TIMESINDONESIA.MY.ID - Sebuah insiden yang melibatkan aksi tawuran terjadi di wilayah Jatinegara, Jakarta Timur, pada hari yang tidak disebutkan secara spesifik dalam laporan awal. Peristiwa ini menarik perhatian aparat kepolisian setempat.

Tim Patroli Batalyon B Pelopor Satuan Brimob Polda Metro Jaya bersama Tim Perintis Presisi Polres Metro Jakarta Timur bergerak cepat merespons laporan yang masuk. Mereka segera menuju lokasi kejadian untuk menindaklanjuti aduan masyarakat.

Sesampainya di Jalan Basuki Rahmat, Cipinang Besar, petugas mendapati bahwa kelompok pemuda yang terlibat dalam aksi tersebut telah membubarkan diri. Situasi di lokasi sudah tidak kondusif untuk penindakan langsung.

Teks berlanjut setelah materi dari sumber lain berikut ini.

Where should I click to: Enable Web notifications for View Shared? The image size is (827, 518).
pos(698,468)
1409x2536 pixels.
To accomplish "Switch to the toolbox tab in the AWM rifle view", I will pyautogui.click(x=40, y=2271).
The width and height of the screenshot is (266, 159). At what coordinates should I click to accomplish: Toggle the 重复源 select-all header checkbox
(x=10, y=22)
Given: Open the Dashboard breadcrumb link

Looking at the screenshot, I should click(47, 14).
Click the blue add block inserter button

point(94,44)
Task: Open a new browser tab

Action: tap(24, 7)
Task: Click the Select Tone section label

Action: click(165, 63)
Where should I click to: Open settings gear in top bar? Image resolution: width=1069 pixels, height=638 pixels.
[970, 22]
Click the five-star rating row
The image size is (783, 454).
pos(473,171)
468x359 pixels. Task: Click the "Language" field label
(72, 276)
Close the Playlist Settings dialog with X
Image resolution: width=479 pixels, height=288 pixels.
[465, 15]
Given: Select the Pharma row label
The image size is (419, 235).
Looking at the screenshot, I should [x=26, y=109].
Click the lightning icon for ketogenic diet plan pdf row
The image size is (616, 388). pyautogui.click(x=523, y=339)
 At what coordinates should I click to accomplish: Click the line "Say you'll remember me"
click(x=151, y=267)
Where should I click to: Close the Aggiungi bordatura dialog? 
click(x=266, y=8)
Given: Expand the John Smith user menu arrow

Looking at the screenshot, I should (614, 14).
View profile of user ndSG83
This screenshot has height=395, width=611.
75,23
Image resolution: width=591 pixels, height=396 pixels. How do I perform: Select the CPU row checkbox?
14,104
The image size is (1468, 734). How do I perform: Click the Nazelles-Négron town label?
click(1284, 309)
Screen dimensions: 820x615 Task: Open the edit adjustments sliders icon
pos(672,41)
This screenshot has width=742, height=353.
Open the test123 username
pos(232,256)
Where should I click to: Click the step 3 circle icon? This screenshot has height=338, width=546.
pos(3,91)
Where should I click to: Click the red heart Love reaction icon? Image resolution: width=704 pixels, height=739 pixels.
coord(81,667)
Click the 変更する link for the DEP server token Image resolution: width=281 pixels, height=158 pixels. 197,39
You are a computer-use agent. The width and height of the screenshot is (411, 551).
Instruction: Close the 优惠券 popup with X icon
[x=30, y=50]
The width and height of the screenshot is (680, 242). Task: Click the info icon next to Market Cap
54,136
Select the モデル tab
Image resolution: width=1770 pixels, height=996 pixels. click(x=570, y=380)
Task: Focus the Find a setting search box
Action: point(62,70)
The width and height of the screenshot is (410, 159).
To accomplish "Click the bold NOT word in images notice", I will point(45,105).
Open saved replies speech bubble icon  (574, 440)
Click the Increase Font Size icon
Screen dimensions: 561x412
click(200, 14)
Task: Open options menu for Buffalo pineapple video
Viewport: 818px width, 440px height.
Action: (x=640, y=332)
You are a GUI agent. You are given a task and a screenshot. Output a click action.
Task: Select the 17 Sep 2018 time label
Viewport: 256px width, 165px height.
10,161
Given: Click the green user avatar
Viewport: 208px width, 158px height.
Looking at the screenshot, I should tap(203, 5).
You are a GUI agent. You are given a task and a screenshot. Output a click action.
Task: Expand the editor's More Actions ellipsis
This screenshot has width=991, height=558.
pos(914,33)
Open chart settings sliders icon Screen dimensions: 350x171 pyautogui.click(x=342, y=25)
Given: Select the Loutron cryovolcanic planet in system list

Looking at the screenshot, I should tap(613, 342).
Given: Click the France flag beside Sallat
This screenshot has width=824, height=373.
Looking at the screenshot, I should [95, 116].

Namun, upaya penindakan tidak berhenti di situ. Tim gabungan kemudian melakukan penyisiran secara intensif di area sekitar tempat kejadian perkara. Tujuannya adalah untuk mencari dan mengamankan pihak-pihak yang terlibat.

Melalui penyisiran tersebut, petugas berhasil mengamankan lima orang pemuda. Kelima individu ini diduga kuat terlibat dalam aksi tawuran yang dilaporkan oleh warga.

"Lima orang pemuda yang terlibat tawuran diamankan," demikian pernyataan yang disampaikan oleh pihak kepolisian terkait hasil operasi penertiban tersebut.

Selain mengamankan para terduga pelaku, tim gabungan juga menemukan barang bukti yang berkaitan dengan aksi kekerasan. Petugas berhasil menyita satu unit senjata tajam dari lokasi kejadian.

Senjata tajam yang ditemukan tersebut diduga digunakan dalam aksi tawuran, menambah bukti atas dugaan pelanggaran hukum yang dilakukan oleh para pemuda tersebut. Penemuan ini menjadi bagian penting dari proses investigasi lebih lanjut.

Pihak kepolisian terus melakukan pendalaman terhadap kasus ini untuk mengungkap motif di balik aksi tawuran dan memastikan tidak ada lagi potensi eskalasi konflik di wilayah tersebut. Tindakan tegas akan terus dilakukan untuk menjaga ketertiban umum.